Change Management is a hot topic in the business world because we have actually figured out that you have to have a system for dealing with people’s emotions and reactions when you take a business through some kind of transformation. It is hard to learn and super hard to teach and difficult to implement. It takes a lot of practice. And we don’t do it all that well yet in my office and sometimes it makes all of us feel really uncomfortable. But each time we talk about it and plan for it, we understand it better and things go a little bit more smoothly. And most importantly we have all realized that it is a worthwhile endeavor.
The challenge is that as dedicated and tactical and really thoughtful we try to manage change, there is still a huge gap that we can’t address and that ends up taking a lot of our emotional time. Change is personal. Some people roll with new things, others dig in their heels and resist and some are a combo of both and that makes it really hard to have a one size fits all plan. To add on to that, as we implement a strategic way to manage change in our office we have also recognized that this process depends a lot on how we manage change ourselves. It gets really complicated and it is no surprise that change has been shoved to the back room of the HR office for decades.
Change is unavoidable and inevitable. We are always moving and morphing and things happen that are not at all in our control, in work and life. And sometimes it really sucks. We learn routine early, bedtimes, eating times, school bells, time for work and play-we have this skeleton built around us that organizes us and tries to make our lives easier. And beside our skeleton, our brains are also programmed to like the status quo. We have ideas about how things should work, beliefs of what we think is best and what we want. And when the skeleton sways or quakes or our brain status quo is challenged it can be disruptive, anxiety inducing, lash provoking, and super emotional and not just for that person, everyone around them too.

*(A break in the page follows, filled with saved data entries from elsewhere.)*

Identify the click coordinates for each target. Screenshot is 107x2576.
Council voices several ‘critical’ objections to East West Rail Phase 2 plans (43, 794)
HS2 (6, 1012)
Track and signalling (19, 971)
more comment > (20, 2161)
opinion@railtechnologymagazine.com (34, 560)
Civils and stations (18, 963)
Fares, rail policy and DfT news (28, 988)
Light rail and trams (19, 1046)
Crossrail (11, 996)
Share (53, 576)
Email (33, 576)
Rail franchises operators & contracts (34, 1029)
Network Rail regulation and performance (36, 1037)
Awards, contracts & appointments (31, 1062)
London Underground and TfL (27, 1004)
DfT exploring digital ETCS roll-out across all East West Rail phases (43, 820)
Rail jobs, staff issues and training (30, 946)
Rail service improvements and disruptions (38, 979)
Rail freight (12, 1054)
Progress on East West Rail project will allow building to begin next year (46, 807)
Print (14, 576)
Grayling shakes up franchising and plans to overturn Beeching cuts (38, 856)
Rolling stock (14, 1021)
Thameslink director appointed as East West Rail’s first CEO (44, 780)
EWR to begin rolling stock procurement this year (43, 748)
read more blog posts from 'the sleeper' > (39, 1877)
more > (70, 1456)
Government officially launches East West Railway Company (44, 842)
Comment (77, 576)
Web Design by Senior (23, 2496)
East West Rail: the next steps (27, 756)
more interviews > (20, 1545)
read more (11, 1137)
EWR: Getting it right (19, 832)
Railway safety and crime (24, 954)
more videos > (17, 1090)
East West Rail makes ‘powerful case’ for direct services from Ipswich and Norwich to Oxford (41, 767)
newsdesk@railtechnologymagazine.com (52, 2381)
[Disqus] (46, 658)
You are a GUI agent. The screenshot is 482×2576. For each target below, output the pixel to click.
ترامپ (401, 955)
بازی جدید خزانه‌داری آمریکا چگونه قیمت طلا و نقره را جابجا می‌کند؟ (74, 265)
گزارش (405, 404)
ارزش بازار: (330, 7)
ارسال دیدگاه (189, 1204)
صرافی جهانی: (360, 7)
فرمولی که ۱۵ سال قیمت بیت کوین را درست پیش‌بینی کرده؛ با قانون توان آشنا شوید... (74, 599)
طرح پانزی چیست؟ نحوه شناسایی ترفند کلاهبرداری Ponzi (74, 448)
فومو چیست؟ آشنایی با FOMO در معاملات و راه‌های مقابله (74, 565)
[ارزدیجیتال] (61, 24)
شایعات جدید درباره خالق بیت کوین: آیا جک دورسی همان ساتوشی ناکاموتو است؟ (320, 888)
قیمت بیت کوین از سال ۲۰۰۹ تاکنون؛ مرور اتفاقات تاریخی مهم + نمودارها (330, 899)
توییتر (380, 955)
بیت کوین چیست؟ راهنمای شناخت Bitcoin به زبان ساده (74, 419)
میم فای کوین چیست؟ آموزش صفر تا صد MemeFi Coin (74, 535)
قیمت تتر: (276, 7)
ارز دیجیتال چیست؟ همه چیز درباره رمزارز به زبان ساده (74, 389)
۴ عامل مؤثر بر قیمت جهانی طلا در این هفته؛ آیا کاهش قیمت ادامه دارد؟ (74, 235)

So lately the thing I am trying to figure out is not so much how to manage the change process, I am trying to learn to deal differently with those skeletal sways and quakes and the brain status quo so that the changes don’t become enormous, debilitating things. Trying to figure out how to be a little more pliable and trying to figure out how to bite off smaller chunks of change, more frequently so that they don’t get all built up, resulting in fiery eruptions. This heady, squishy stuff seems very personal and intimate and outside the normal work scope, a place we normally don’t go. But maybe anticipating and confronting some change or movement, all the time, at work and outside would make change a little less monumental. Maybe knowing change is always coming would prepare us somehow for when it shows up.